Teamwork Overcomes Challenges & Obstacles At Owens Lake Project.A Stronghold Lunch & Learn project update on the recently completed Owens Lake Dust Mitigation project.
At Stronghold Engineering we feel strongly about providing educational resources to our employees, which include topics such as; health & wellness, employee benefits, and more. Stronghold’s quarterly “Lunch & Learn” events, allows for the opportunity to bring in guest speakers who volunteer their time to come in and share their knowledge and expertise on these topics with our employees. As a new edition to the Lunch & Learn events, the company has now implemented the “Project Update” series where employees can learn all about current and recently completed projects. The presentations which are given first hand by the Project Managers or employees directly associated with the project, give a chance for others to learn more about the challenges and finer details that helped shape the project into a success. Recently, Owens Lake Project Manager, Billy Bumby provided the Stronghold corporate office employees with an insight in just how complex the recent dust mitigation project was, from destructive winds and sink holes, to the quality of work and team effort that made the project a success. Not only did the project team have to work through some challenging conditions, but completed the project with over 45 thousand man-hours worked and zero lost time incidents. The Owens Lake Dust Mitigation project also received an exceptional evaluation from the client, “Thank you for all you (Billy) and Steve did to make this a successful project! I commend you for going above the call of duty to complete this job successfully. I have never given such excellent reviews of an electrical contractor before.” – Craig Barnes
To watch the Owens Lake Project Update presentation, please watch the video below.

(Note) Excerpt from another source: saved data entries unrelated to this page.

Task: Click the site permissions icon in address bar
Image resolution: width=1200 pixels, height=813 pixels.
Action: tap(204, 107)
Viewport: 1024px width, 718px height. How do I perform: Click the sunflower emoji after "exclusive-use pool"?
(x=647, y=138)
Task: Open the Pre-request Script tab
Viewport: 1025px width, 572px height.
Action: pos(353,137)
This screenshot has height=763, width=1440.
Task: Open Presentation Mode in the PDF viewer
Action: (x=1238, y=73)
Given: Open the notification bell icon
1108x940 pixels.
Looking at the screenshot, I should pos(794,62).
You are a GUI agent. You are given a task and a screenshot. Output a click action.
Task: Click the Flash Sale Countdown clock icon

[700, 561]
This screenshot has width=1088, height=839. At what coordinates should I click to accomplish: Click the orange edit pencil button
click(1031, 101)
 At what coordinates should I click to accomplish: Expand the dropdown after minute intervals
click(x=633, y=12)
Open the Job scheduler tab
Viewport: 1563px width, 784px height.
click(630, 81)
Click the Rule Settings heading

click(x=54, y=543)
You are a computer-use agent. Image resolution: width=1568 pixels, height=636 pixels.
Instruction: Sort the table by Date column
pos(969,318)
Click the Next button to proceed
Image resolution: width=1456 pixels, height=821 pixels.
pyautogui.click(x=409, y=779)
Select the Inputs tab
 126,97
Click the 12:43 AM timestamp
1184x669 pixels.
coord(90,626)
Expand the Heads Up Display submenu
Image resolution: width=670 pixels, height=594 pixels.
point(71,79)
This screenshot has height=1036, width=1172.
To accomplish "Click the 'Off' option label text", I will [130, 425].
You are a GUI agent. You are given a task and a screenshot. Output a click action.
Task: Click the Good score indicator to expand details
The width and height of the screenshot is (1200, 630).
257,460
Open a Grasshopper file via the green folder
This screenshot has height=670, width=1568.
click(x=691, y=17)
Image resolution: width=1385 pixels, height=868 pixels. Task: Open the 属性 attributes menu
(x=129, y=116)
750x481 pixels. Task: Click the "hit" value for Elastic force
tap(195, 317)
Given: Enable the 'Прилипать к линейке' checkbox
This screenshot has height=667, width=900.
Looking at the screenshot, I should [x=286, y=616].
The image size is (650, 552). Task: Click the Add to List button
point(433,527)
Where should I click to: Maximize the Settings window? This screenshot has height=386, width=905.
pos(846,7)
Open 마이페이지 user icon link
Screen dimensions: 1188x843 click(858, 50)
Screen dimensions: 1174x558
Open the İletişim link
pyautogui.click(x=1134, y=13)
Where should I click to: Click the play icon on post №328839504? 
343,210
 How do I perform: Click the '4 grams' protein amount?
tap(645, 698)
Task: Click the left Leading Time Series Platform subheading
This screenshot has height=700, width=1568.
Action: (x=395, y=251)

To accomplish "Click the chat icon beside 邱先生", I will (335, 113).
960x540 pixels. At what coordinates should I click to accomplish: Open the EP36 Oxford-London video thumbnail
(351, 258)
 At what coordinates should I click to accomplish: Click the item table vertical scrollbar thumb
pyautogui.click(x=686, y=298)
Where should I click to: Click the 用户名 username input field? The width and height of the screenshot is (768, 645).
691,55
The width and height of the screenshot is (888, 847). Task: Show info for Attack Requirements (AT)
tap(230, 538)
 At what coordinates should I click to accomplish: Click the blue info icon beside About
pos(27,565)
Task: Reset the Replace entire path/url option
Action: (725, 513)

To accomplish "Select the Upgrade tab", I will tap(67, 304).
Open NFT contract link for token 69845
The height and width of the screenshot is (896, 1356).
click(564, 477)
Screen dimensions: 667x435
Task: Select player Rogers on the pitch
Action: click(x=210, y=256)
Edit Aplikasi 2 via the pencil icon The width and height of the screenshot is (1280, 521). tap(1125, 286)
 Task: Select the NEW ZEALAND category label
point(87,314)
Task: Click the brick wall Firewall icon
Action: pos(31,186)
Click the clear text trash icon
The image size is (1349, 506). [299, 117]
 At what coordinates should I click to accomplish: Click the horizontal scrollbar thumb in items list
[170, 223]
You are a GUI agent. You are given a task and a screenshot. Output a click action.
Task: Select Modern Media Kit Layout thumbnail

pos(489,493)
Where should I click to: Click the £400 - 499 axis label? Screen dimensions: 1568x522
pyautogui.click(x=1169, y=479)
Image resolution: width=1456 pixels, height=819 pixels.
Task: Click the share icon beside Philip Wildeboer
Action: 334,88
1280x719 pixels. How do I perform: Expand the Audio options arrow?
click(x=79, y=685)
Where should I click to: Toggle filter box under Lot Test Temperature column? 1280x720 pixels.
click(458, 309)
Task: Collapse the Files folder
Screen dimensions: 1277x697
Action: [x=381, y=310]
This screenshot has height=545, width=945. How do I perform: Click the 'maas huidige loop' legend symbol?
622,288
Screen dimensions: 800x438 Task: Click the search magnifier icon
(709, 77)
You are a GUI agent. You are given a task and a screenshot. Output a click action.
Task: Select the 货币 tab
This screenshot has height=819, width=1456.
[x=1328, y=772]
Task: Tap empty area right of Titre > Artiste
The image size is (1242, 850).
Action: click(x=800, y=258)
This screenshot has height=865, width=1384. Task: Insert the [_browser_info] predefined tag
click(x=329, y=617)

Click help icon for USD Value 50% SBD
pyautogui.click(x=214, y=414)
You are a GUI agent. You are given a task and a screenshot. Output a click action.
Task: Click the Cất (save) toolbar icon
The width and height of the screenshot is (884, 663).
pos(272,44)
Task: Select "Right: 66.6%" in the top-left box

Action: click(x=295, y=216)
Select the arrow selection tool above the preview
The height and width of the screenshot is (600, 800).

Owen Lake Dust Mitigation Project Information:
Stronghold served as the electrical subcontractor for phase 9/10 of the Owens Lake Dust Mitigation project which covered 3.6 square miles of the lake playa. The scope of work consisted of seven irrigation pump stations and five lateral valve mechanical control sites. A single site in one of the major areas acts as the main control site for that area. All sites consist of new medium voltage 480V switchgear, electrical distribution and PLC Controllers and Instrumentation that communicates around the lake area with Radio Telemetry communication. Complex Instrument and Control SCADA monitored and controlled system. Scope included more than 20 miles of underground high-voltage feeders throughout the lake area.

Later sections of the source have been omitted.